I am (ab?)using sql operators to implement "compute just required
columns" feature.
Basically, I create SqlUserDefinedFunction on the fly and pass them to
rexBuilder.makeCall, however I do not like very much that I need to
have typeFactory to fill in all the arguments of
SqlUserDefinedFunction.
Problem statement:
For instance, my "java.lang.HashMap" table consists of the following columns:
@ID integer
@SHALLOW long : computed as snapshot.getHeapSize(@ID)
@RETAINED long : computed as snapshot.getRetainedHeapSize(@ID)
loadFactor float : computed as
snapshot.getObject(@ID).resolveValue("loadFactor")

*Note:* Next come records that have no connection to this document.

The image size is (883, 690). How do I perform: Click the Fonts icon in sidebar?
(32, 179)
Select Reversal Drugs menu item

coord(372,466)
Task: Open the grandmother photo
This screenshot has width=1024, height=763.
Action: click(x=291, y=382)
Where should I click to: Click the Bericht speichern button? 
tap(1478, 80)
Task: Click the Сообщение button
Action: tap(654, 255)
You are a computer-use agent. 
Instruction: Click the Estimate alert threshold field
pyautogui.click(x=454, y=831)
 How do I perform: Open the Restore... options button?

threshold int : computed as snapshot.getObject(@ID).resolveValue("threshold")
modCount int...
size int
entrySet HeapReference
table HeapReference
...
The thing is all the columns are computed from the "@ID" column, thus
I want avoid computation of unused ones.
This looks to be covered by "CsvSmartTable", however I do not find
that approach very suitable here.
The key feature I want to have is to reuse computations: I do not want
to lookup snapshot.getObject() for each and every column.
I could pessimistically lookup snapshot.getObject(), however that
would be excessive work if just "@ID" column in is required.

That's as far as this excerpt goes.